#### PETIKAN TULISAN:
== == ==

Menulis

Menulis

Takdirku Sebagai Jurnalis



Mimpi adalah kunci. Untuk kita menaklukkan dunia. (jreng, jreng, jreng....)

Sepenggal lirik OST film Laskar Pelangi karya Nidji ini benar-benar dahsyat. Banyak orang yang telah membuktikkan kekuatan mimpi. Saya, alhamdulillah, adalah salah satunya.

Sebagai anak dari keluarga sederhana, saat masih SD, saya bermimpi bisa menginjakkan kaki di negeri orang.

Bagi sebagian masyarakat, mungkin itu bukanlah mimpi. Namun, bagi saya, anak seorang sopir, itu benar-benar mimpi.

Saya sering iri melihat turis asing singgah di Indonesia. Mereka bisa jalan-jalan menikmati keindahan Nusantara. Mengapa saya tidak bisa menginjakkan kaki di negeri mereka?

Kalau mereka bisa ke sini, InsyaAllah saya bisa ke sana.

Angan-angan saya ini lantas saya ceritakan kepada Ibunda tercinta. Saya yakin dengan doa Ibu, mimpi itu akan tercapai.

"Bu, saya ingin bisa ke luar negeri. Doakan saya ya Bu. Saya ingin melihat negeri orang lain," kata saya suatu hari.

Mendengar itu, Ibupun menganggukkan kepalanya. Beliau berkata, "Iya Mam, aku doakan kamu bisa ke luar negeri. Semoga suatu saat bisa terwujud cita-citamu."

Tidak hanya doa, untuk menggapai mimpi itu, saya berusaha keras belajar bahasa Inggris. Saya berkeyakinan, jika mampu berbahasa Inggris, saya bisa berkomunikasi dengan orang asing dan akhirnya pergi ke luar negeri.

FYI, saat itu, bahasa Inggris belum terlalu memasyarakat seperti sekarang. Orang masih memandang sebelah mata dengan bahasa universal ini.

Kebanyakan orangtua, terutama dari kalangan menengah ke bawah, lebih senang anaknya pandai matematika ketimbang lancar cas cis cus dalam bahasa Inggris.

***

Demi menggapai mimpi, sejak SD saya membiasakan diri membaca buku-buku berbahasa Inggris. Padahal, saat itu, saya sama sekali belum paham isinya.

Buku favorit saya waktu itu adalah yang ada gambar-gambarnya. Gambar benda-benda, hewan, bangunan, dll.

== == ==

#### Contoh penunjukan lokasi di layar:
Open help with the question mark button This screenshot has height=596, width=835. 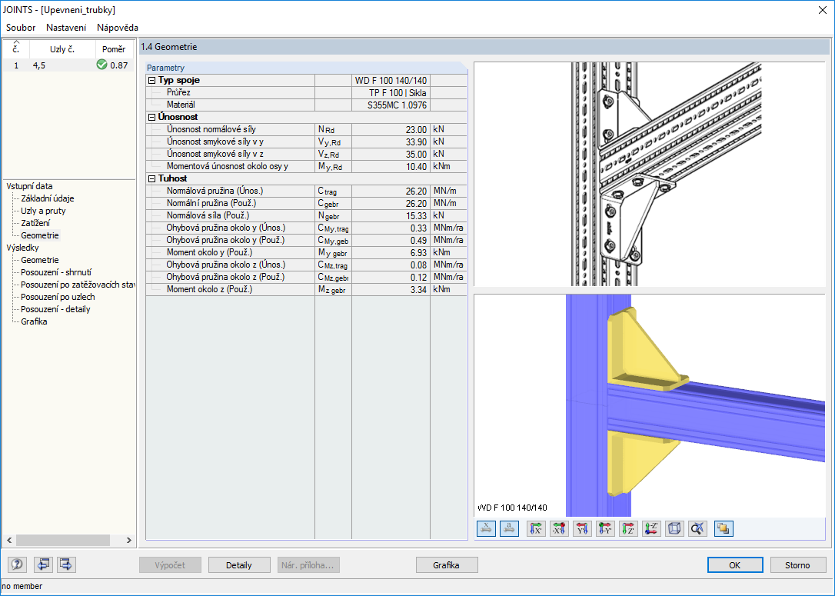click(x=17, y=564)
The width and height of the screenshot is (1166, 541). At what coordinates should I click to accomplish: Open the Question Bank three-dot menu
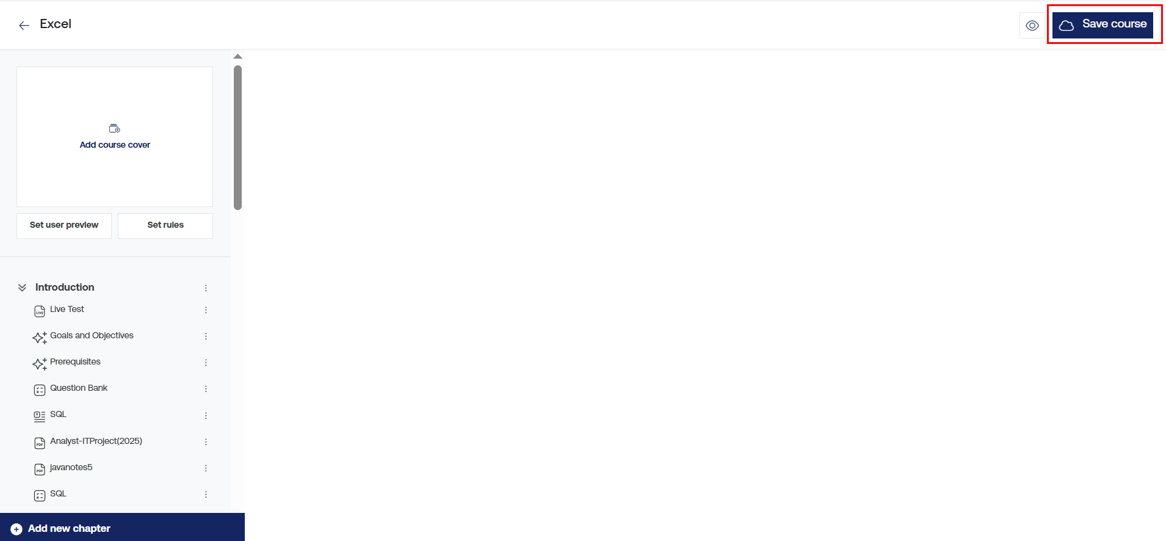point(206,389)
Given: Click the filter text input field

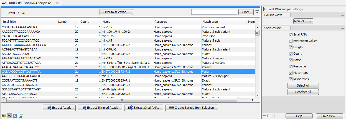Looking at the screenshot, I should pos(214,12).
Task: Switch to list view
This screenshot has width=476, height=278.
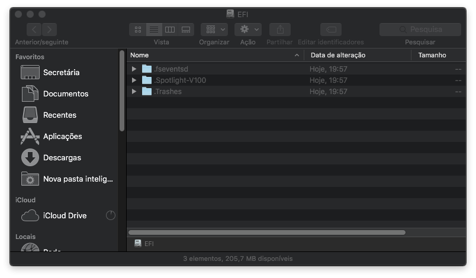Action: (x=154, y=30)
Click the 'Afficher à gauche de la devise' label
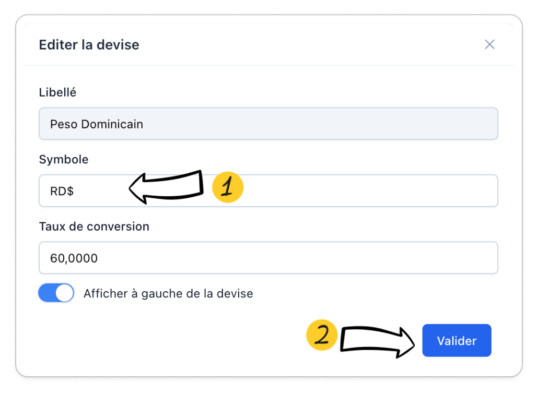The image size is (538, 394). tap(168, 293)
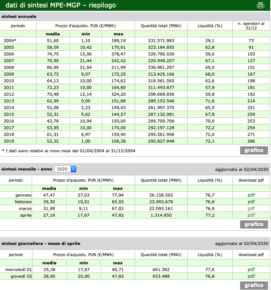Click grafico button below the monthly table

(254, 224)
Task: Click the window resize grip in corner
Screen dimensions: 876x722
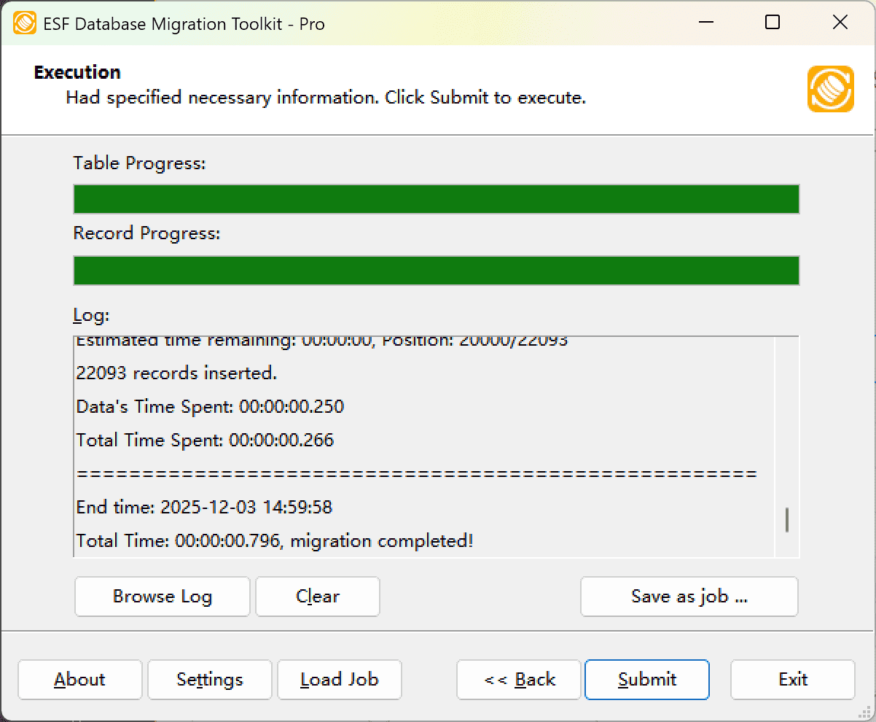Action: [x=867, y=713]
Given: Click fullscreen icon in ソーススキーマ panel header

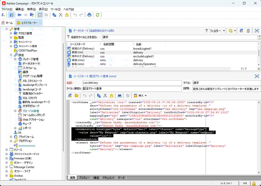Looking at the screenshot, I should (x=257, y=76).
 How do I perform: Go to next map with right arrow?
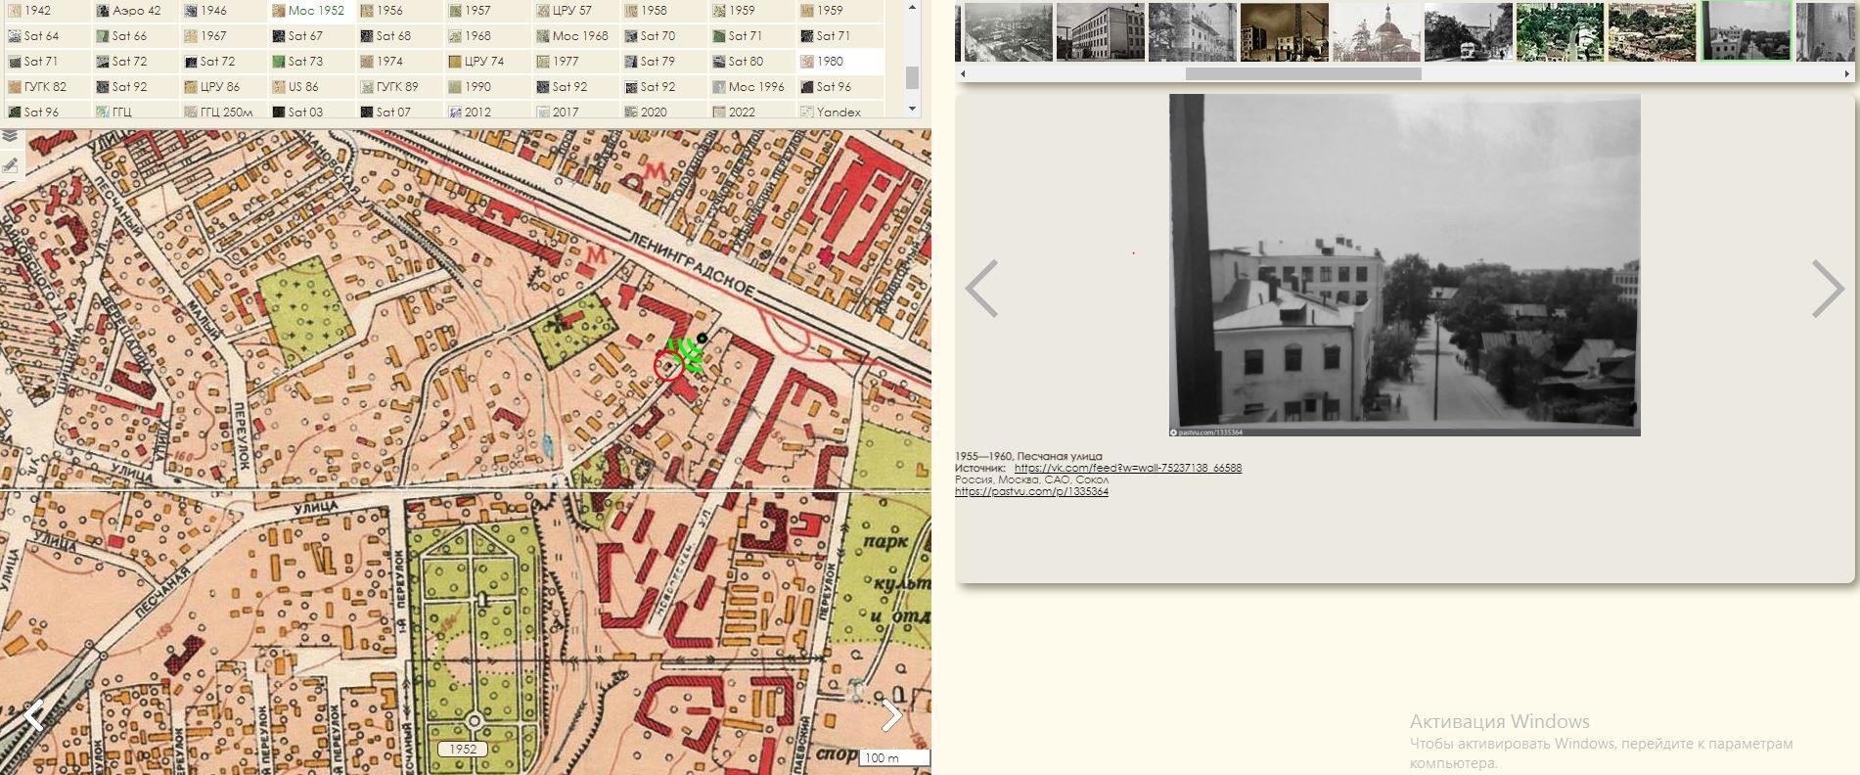click(890, 715)
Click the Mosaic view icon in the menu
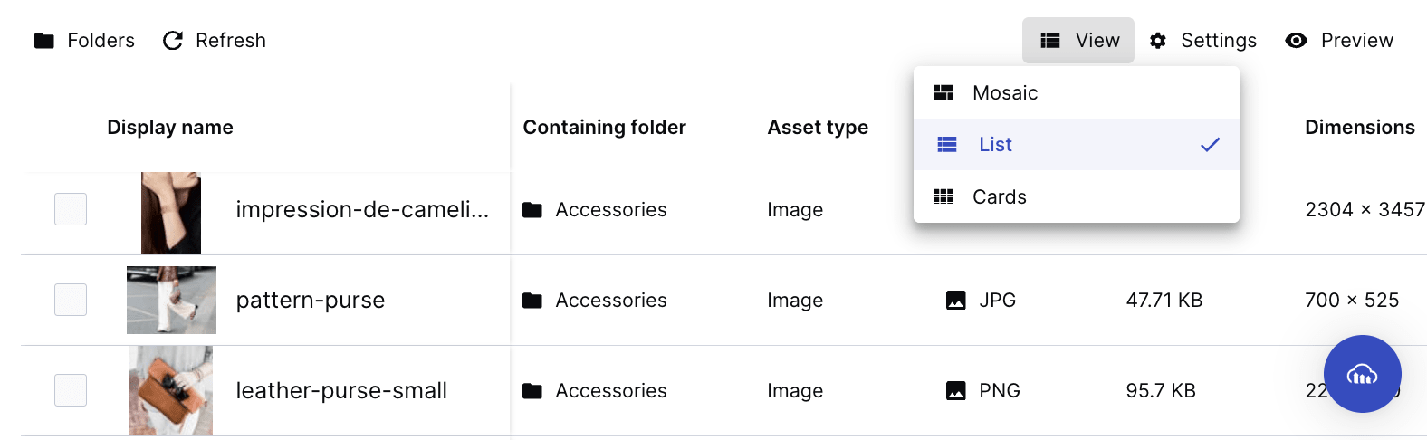This screenshot has width=1427, height=440. tap(943, 92)
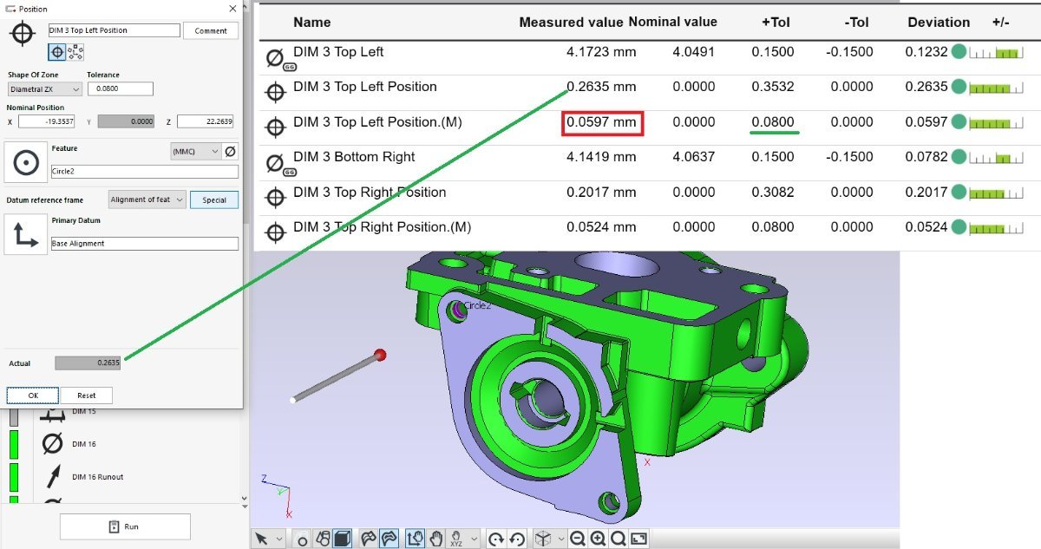The image size is (1041, 549).
Task: Click the Special button
Action: (x=214, y=199)
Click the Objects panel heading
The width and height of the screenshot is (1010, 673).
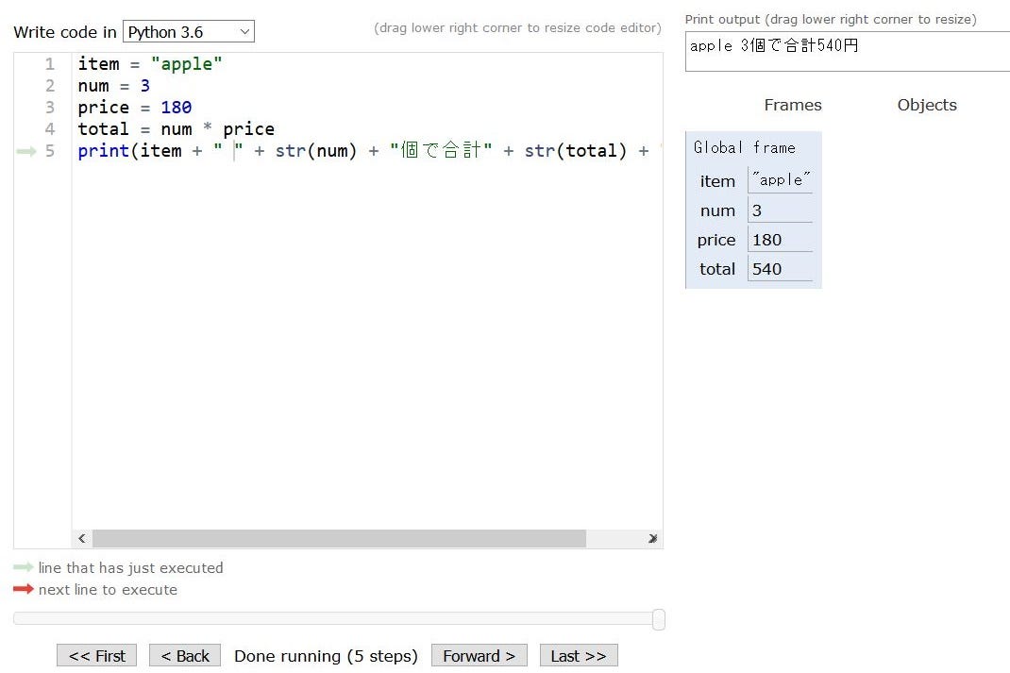(x=926, y=105)
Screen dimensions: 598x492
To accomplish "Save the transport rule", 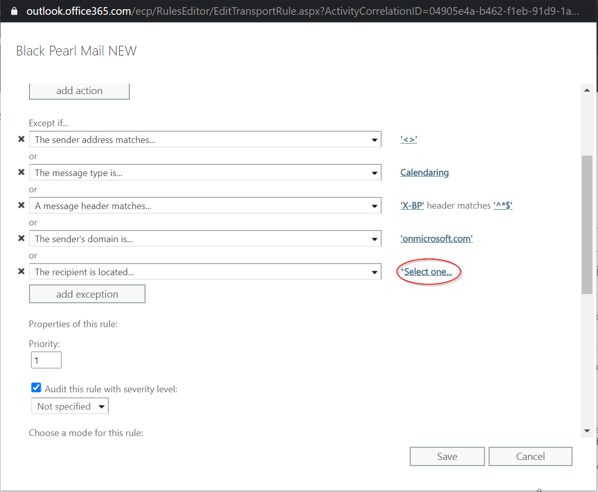I will point(447,456).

== == ==

#### TANTANGAN A:
Jawab pertanyaan berikut berdasarkan tulisan tentang mimpi ke luar negeri:
(i) Lirik di awal tulisan diambil dari lagu untuk film apa?
(ii) Penulis menyebut dirinya anak seorang apa?
(iii) Buku seperti apa yang jadi favorit penulis waktu itu?
#### TANTANGAN B:
Kutip bagian tulisan tentang mimpi ke luar negeri dari "Sepenggal lirik OST" sampai "saya suatu hari.".

#### HASIL A:
(i) Film Laskar Pelangi.
(ii) Anak seorang sopir.
(iii) Buku yang ada gambar-gambarnya, seperti gambar benda-benda, hewan, dan bangunan.

#### HASIL B:
Sepenggal lirik OST film Laskar Pelangi karya Nidji ini benar-benar dahsyat. Banyak orang yang telah membuktikkan kekuatan mimpi. Saya, alhamdulillah, adalah salah satunya.

Sebagai anak dari keluarga sederhana, saat masih SD, saya bermimpi bisa menginjakkan kaki di negeri orang.

Bagi sebagian masyarakat, mungkin itu bukanlah mimpi. Namun, bagi saya, anak seorang sopir, itu benar-benar mimpi.

Saya sering iri melihat turis asing singgah di Indonesia. Mereka bisa jalan-jalan menikmati keindahan Nusantara. Mengapa saya tidak bisa menginjakkan kaki di negeri mereka?

Kalau mereka bisa ke sini, InsyaAllah saya bisa ke sana.

Angan-angan saya ini lantas saya ceritakan kepada Ibunda tercinta. Saya yakin dengan doa Ibu, mimpi itu akan tercapai.

"Bu, saya ingin bisa ke luar negeri. Doakan saya ya Bu. Saya ingin melihat negeri orang lain," kata saya suatu hari.